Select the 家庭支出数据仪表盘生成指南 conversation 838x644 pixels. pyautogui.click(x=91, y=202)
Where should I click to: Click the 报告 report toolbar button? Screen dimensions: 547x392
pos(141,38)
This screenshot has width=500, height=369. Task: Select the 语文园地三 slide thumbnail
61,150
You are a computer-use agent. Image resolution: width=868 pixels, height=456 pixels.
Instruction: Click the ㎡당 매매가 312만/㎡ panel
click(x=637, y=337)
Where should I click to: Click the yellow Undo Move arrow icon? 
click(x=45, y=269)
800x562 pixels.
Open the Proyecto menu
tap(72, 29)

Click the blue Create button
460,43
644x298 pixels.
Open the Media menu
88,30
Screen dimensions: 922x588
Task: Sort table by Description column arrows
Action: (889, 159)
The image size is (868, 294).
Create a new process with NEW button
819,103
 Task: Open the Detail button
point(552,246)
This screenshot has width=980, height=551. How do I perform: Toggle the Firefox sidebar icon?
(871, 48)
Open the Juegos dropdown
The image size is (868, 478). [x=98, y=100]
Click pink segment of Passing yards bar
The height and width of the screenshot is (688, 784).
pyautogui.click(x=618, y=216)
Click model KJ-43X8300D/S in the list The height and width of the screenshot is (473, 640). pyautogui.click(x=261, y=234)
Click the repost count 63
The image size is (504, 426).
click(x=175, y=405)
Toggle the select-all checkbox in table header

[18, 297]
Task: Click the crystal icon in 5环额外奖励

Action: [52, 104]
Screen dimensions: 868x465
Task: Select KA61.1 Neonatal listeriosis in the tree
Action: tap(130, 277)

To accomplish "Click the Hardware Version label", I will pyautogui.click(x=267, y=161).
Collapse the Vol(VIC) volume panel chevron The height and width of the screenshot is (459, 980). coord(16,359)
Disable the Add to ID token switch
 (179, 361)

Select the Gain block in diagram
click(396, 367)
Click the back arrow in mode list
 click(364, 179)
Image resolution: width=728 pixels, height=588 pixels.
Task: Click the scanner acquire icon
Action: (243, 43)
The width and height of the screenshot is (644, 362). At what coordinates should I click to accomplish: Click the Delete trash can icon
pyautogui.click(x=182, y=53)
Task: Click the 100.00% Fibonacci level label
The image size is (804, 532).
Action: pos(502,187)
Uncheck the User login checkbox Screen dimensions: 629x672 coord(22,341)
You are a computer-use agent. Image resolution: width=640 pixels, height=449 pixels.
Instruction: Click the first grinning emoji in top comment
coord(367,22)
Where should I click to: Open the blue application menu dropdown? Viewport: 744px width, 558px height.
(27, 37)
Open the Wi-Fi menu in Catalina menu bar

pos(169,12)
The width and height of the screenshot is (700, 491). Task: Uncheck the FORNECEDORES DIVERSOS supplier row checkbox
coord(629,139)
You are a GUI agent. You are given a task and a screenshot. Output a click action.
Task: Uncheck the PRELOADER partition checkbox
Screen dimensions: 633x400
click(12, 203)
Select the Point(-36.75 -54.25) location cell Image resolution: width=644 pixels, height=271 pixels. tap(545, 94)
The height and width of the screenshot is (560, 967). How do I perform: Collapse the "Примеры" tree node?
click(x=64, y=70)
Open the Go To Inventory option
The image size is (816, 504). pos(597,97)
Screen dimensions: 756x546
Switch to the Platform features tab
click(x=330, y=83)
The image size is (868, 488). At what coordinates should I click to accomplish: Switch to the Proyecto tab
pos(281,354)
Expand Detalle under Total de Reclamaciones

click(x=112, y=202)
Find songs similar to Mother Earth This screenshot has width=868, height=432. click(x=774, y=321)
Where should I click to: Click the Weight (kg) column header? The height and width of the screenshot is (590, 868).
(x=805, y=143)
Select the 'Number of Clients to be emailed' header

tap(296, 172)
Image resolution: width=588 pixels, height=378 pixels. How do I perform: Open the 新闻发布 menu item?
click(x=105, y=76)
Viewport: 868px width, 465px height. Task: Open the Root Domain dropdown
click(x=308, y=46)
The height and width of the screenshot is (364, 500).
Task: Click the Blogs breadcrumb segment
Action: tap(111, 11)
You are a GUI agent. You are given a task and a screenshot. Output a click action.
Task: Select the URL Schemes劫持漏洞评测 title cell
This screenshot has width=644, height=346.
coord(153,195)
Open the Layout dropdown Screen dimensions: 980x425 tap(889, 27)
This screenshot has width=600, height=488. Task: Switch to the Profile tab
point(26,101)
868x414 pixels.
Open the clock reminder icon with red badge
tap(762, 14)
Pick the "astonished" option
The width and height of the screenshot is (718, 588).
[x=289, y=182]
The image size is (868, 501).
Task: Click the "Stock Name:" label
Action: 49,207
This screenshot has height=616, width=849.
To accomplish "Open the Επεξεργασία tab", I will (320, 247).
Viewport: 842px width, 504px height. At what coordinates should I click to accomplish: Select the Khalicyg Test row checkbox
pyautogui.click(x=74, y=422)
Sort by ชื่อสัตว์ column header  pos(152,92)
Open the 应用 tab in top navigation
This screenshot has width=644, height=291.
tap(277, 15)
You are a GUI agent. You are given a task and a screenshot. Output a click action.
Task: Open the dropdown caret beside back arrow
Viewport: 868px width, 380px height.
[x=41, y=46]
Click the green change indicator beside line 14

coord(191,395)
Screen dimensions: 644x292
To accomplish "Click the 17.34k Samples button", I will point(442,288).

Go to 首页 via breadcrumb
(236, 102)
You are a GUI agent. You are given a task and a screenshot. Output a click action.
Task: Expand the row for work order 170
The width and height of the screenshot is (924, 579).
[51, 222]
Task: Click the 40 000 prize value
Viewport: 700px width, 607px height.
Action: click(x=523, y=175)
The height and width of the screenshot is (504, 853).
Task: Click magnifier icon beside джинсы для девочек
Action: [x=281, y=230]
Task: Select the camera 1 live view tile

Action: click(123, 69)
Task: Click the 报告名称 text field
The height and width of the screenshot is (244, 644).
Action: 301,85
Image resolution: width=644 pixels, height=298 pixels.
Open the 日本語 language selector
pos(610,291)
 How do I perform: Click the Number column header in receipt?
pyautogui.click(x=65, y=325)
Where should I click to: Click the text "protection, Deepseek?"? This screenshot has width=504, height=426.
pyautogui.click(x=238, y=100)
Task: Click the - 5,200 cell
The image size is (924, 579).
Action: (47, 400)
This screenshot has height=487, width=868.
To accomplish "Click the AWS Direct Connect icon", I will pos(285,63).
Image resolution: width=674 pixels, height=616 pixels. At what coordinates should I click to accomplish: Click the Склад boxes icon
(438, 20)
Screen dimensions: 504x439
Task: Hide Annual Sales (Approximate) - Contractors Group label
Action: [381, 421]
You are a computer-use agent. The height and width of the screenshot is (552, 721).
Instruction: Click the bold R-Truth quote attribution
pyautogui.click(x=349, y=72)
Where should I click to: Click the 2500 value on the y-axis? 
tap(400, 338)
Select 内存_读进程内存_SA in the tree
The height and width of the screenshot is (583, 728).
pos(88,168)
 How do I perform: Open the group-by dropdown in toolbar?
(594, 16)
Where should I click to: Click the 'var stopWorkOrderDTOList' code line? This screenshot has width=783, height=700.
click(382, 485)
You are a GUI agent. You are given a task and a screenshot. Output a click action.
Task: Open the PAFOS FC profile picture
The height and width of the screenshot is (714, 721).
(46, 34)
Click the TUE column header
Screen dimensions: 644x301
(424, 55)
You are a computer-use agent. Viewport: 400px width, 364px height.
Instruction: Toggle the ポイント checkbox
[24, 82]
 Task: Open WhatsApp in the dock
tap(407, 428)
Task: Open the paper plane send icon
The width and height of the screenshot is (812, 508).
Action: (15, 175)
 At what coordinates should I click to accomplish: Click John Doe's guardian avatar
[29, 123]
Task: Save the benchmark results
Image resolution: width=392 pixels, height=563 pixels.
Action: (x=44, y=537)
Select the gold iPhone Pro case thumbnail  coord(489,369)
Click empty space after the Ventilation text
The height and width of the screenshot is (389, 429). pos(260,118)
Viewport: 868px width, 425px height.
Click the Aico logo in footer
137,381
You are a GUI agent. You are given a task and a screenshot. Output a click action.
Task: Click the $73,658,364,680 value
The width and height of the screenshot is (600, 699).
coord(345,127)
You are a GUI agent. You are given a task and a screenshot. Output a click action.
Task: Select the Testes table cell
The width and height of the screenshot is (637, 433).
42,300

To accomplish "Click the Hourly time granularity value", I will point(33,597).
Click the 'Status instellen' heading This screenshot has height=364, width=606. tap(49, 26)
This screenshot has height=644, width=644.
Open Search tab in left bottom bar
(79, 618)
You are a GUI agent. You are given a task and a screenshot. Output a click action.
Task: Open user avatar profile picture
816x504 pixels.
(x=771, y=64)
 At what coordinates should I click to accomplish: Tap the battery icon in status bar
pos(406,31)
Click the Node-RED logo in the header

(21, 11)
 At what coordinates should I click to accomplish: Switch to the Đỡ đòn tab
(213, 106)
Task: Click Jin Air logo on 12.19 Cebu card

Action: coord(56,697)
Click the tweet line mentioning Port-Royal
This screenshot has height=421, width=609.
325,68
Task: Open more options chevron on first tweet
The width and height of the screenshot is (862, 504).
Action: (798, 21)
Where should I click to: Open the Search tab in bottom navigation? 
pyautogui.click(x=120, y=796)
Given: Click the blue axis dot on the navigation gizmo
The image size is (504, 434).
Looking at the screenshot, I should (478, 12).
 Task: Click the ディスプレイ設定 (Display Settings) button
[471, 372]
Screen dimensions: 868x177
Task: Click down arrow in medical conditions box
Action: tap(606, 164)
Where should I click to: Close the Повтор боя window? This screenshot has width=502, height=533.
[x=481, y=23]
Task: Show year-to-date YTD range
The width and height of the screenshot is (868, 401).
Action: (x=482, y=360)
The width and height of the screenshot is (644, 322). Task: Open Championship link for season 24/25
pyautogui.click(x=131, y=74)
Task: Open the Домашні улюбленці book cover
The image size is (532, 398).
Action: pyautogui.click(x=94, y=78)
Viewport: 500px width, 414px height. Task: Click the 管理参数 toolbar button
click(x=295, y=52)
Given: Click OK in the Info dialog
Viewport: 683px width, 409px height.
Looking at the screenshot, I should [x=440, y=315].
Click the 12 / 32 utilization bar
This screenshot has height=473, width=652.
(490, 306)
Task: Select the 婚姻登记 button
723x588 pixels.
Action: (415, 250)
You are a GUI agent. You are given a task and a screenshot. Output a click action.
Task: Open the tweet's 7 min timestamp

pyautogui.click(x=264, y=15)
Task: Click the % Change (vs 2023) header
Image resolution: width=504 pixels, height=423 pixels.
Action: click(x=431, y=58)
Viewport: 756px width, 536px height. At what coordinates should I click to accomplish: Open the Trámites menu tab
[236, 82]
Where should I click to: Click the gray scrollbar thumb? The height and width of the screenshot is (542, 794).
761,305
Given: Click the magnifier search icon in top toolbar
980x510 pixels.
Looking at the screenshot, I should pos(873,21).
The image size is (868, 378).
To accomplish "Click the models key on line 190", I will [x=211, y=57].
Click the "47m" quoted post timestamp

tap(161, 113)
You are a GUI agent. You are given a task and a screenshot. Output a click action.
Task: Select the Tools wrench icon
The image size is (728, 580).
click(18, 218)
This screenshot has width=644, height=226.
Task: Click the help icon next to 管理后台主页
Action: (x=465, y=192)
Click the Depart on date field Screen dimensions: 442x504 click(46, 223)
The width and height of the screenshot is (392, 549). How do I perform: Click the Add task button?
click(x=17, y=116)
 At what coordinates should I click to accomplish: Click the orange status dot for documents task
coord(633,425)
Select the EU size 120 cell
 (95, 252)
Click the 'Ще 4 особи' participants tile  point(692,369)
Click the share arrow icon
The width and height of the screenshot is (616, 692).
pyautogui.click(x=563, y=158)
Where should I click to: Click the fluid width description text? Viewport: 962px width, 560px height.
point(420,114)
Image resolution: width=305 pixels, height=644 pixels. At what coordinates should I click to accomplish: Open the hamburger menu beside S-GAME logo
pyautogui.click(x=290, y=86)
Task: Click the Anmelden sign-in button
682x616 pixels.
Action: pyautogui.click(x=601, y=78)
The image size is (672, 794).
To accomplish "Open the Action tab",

> **Problem statement**:
Identify the lines above with the word "computer". Copy them.

> **Finished task**:
You are a computer-use agent. Image resolution: width=868 pixels, height=456 pixels.
You are a computer-use agent. Image resolution: width=640 pixels, height=449 pixels.
You are a computer-use agent. The height and width of the screenshot is (552, 721).
You are a computer-use agent. Viewport: 400px width, 364px height.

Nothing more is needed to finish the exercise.